Closed forestbat closed 1 year ago

forestbat commented 1 year ago

I have a dataset which describes water level of river,looks like this: 图片 And then I process data like this:

    res_df = pd.read_csv(my_table)
    t = res_df['TM']    
    y = res_df['Z']
    t_train, t_test, y_train, y_test = train_test_split(t, y, test_size=0.25)
    # set size of input/output windows
    iw = 72
    ow = 72
    s = 12
    # generate windowed training/test datasets
    Xtrain, Ytrain = generate_dataset.windowed_dataset(y_train.to_numpy().reshape(-1, 1),
                                                       input_window=iw, output_window=ow, stride=s)
    Xtest, Ytest = generate_dataset.windowed_dataset(y_test.to_numpy().reshape(-1, 1),
                                                     input_window=iw, output_window=ow, stride=s)
    X_train, Y_train, X_test, Y_test = generate_dataset.numpy_to_torch(Xtrain, Ytrain, Xtest, Ytest)
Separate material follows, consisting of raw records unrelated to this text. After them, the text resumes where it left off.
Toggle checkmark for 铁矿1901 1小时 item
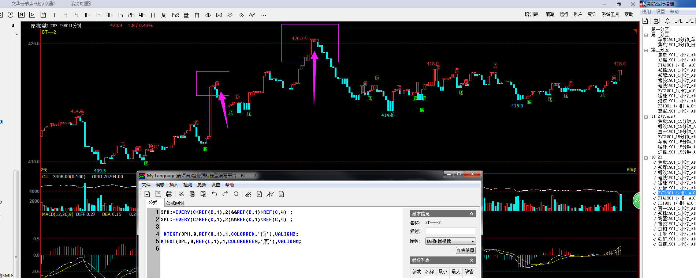The image size is (696, 278). [655, 239]
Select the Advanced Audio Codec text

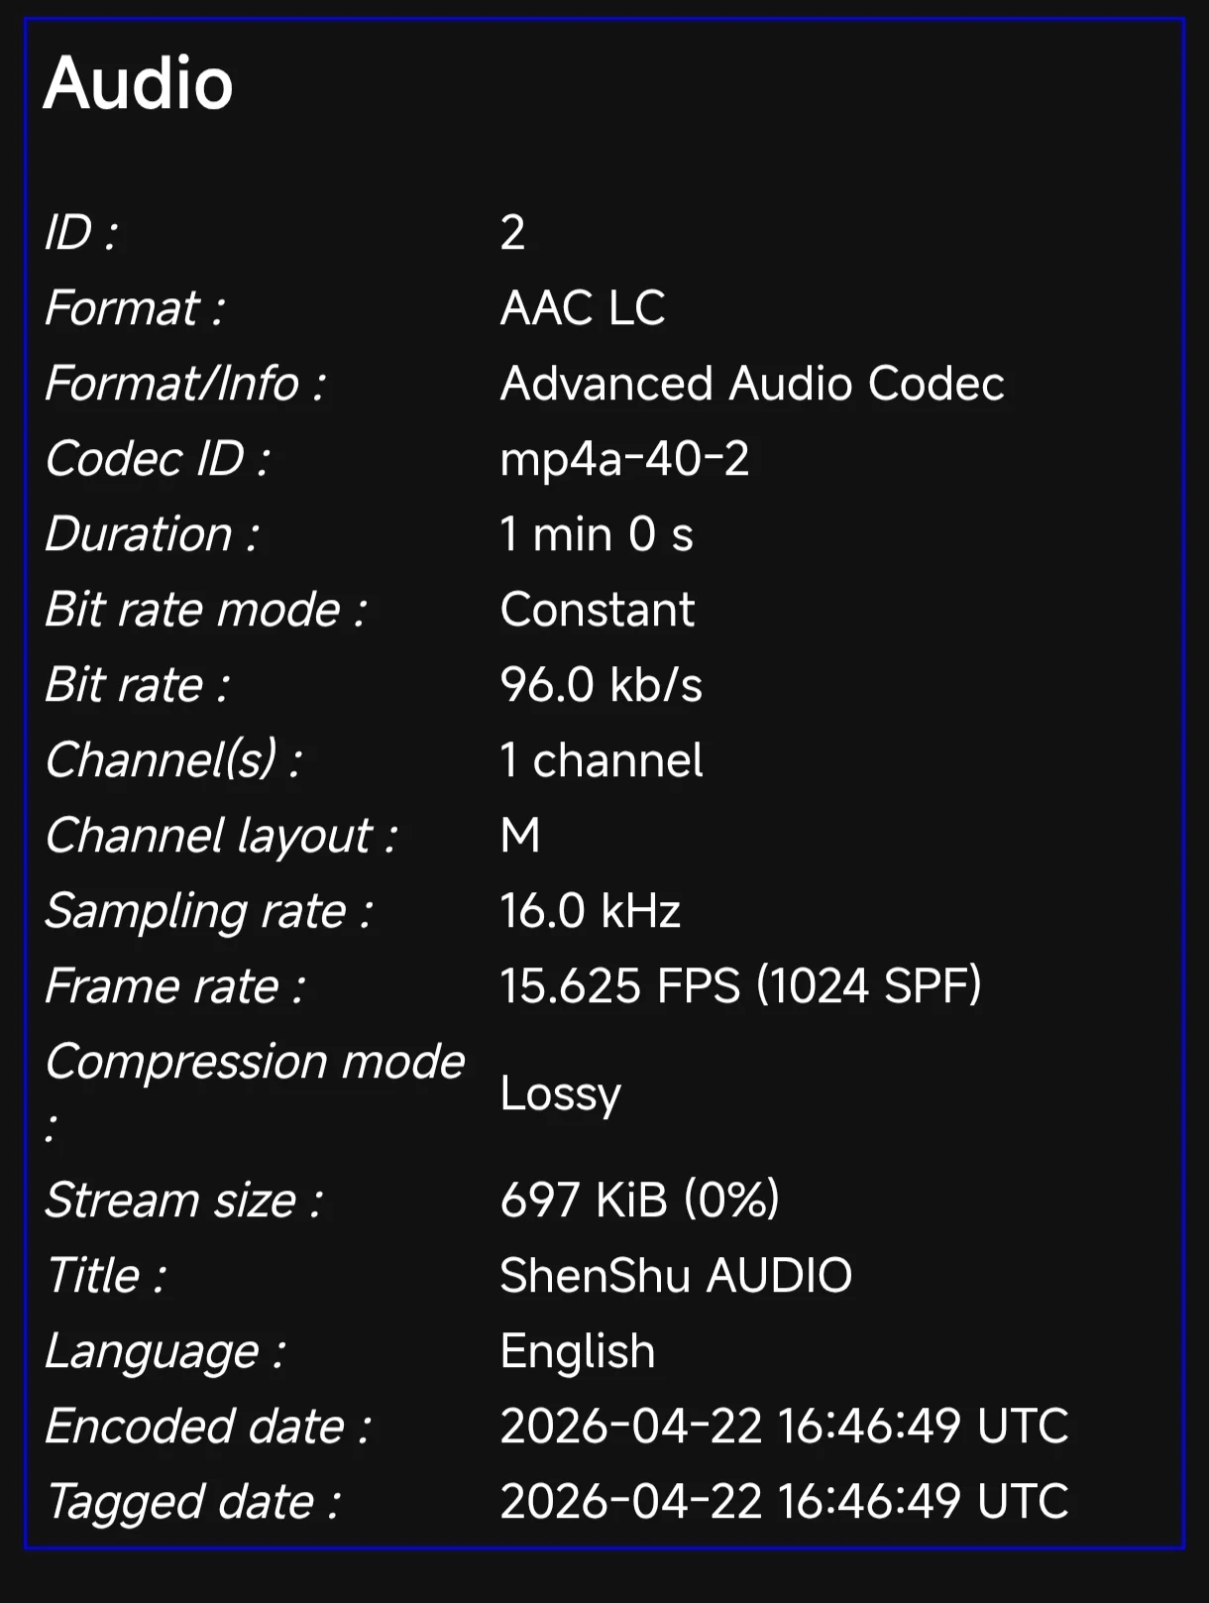752,384
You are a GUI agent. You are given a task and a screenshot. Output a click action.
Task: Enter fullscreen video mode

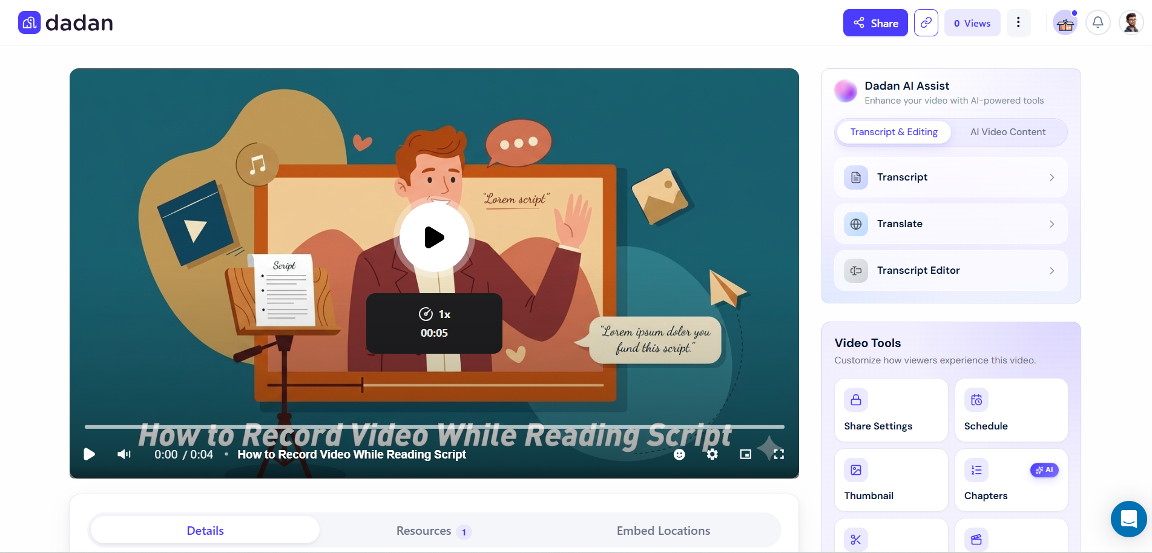779,454
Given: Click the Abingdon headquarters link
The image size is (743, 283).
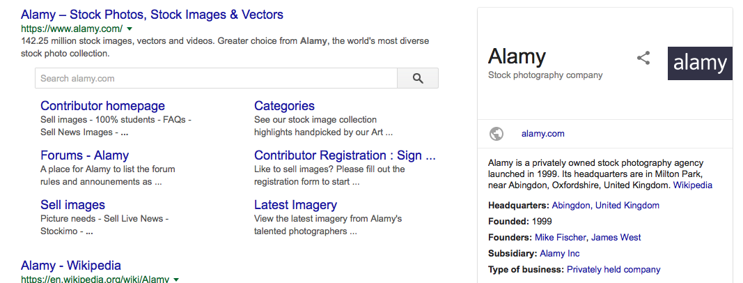Looking at the screenshot, I should (570, 206).
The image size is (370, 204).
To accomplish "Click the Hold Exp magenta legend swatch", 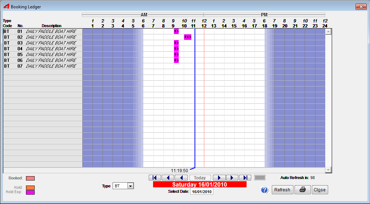I will pyautogui.click(x=30, y=192).
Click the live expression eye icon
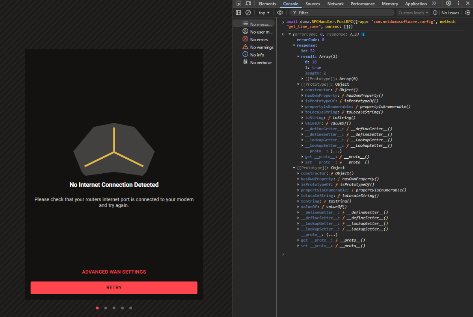Screen dimensions: 473x317 click(280, 13)
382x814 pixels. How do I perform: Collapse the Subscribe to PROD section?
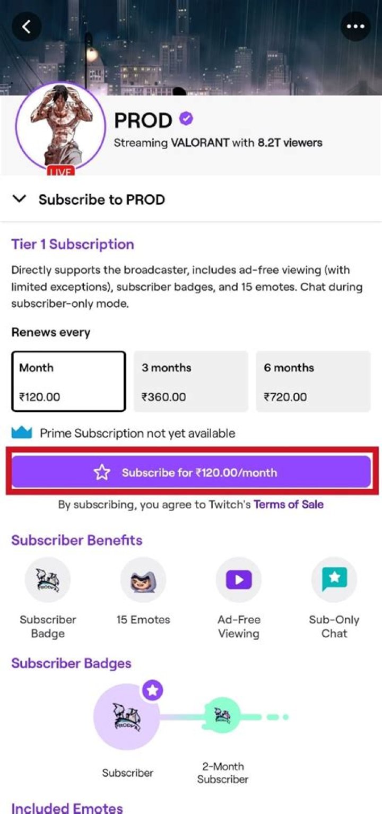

You can see I want to predict 72 water levels in 72 hours from last 72 hours, and dim of X_train/Y_train is (72, 1259, 1), X_test/Y_test is (72, 412, 1) . Then I use these codes to test the model:

model = LstmSeq2seq(input_size=X_train.shape[2], hidden_size=20)
device = torch.device('cuda:0' if torch.cuda.is_available() else "cpu")
model.to(device)
loss = model.train_model(X_train, Y_train, n_epochs=50, target_len=ow, batch_size=4, training_prediction='mixed_teacher_forcing',
                                 teacher_forcing_ratio=0.6, learning_rate=0.006, dynamic_tf=False)
# hidden_size = 20
np.save(loss_path, loss, allow_pickle=True)
torch.save(model, model_path)
for sample in range(0, Y_test.shape[1]):
    X_slice = X_test[:, sample, :]
    Y_slice = Y_test[:, sample, :]
    rmse = sqrt(sklearn.metrics.mean_squared_error(Y_slice.cpu().numpy(), model.predict(X_slice,
                    target_len=Y_test.shape[0])))
    r2 = sklearn.metrics.r2_score(Y_slice.cpu().numpy(), model.predict(X_slice, target_len=Y_test.shape[0]))
    print(rmse, ',', r2)

However 412 outputs of slices look like this:

0.44626987 , -0.5325643609308734
0.4078824 , -0.27453414173048074
0.43178117 , -0.16933621375610097
0.47949684 , -0.3551825689227257
0.474012 , -0.4368760433523293
0.50186276 , -0.4779415136088816
0.47483996 , -0.49918125915299805
0.43614775 , -0.4350776345576517
0.41064182 , -0.5490551658763032
0.40776572 , -0.3227591162474419
0.41470525 , -0.4134024058370649
0.37772563 , -0.10867208658414595
0.5142976 , -0.25404413112346536
……

You can see almost all R² of 412 slices is smaller than 0, so it's a bad model. I have adjusted parameters of LSTM for serveral times, but I don't get a ideal result. Do I have any mistake? If you are here, please answer me.